The meeting went downhill very quickly. Among other things, Trump took the occasion to condemn the military skill and performance of his own former Secretary of Defense, James Mattis. Trump, attaining a new height of megalomania, claimed that he, Trump, “captured ISIS” in one month. Eventually, Speaker Pelosi told Trump that “all roads with you lead to Putin.” Since the report is admittedly second-hand, it is a bit confusing as to the precise sequence of events, but eventually Pelosi and Steny Hoyer, the House majority leader, walked out of the meeting. The article reports the subsequent hurling of insults by both sides in more or less equal measure.

Thus, the article largely sticks to the facts, but I would be remiss if I didn’t report the subtitle for the piece: ““I hate ISIS more than you do,” President Trump said. “You don’t know that,” Speaker Nancy Pelosi replied. Here’s the rest of their exchange.” The implication is that Trump was acting like a child on the playground: “Teacher likes me more than you, ha ha.”

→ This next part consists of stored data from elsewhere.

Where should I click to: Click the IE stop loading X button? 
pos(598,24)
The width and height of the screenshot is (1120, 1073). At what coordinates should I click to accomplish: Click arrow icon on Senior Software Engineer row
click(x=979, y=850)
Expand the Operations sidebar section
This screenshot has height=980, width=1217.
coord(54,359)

Judge that for yourself. The point is that the title reported on Twitter suggested an equivalence between two largely equal scenarios, each party insulting the other, but the article, again assuming it’s the right one, by setting out the key elements of the meeting makes clear that there were not two equal scenarios. The use of the word “just” in the Twitter version of the title minimizes what occurred and implies that nothing of significance happened, just a fair disagreement about who was more upset.

In fact, the article recounts unprecedented (likely) name-calling by the President of the country, using childish and belittling language, to the leader of one of the two houses of the bicameral legislature. It also records the slavering obeisance by the White House Press Secretary who claimed that,

“The president was measured, factual and decisive, while Speaker Pelosi’s decision to walk out was baffling, but not surprising,” Ms. Grisham said in a statement. “She had no intention of listening or contributing to an important meeting on national security issues. While democratic leadership chose to storm out and get in front of the cameras to whine, everyone else in the meeting chose to stay in the room and work on behalf of this country.’’

I understand one cannot look too deeply into political gesturing like this, but this is a classic case in which the imperative that White House staff overcompensate for the childish and erratic behavior of the president leads to ridiculous outcomes. The Press Secretary is simultaneously baffled and not surprised. She can read the mind of people like Nancy Pelosi [“She had no intention….”]. And, of course, the “important” meeting that “everyone else” stayed for has had no meaningful output, at least none I could discover.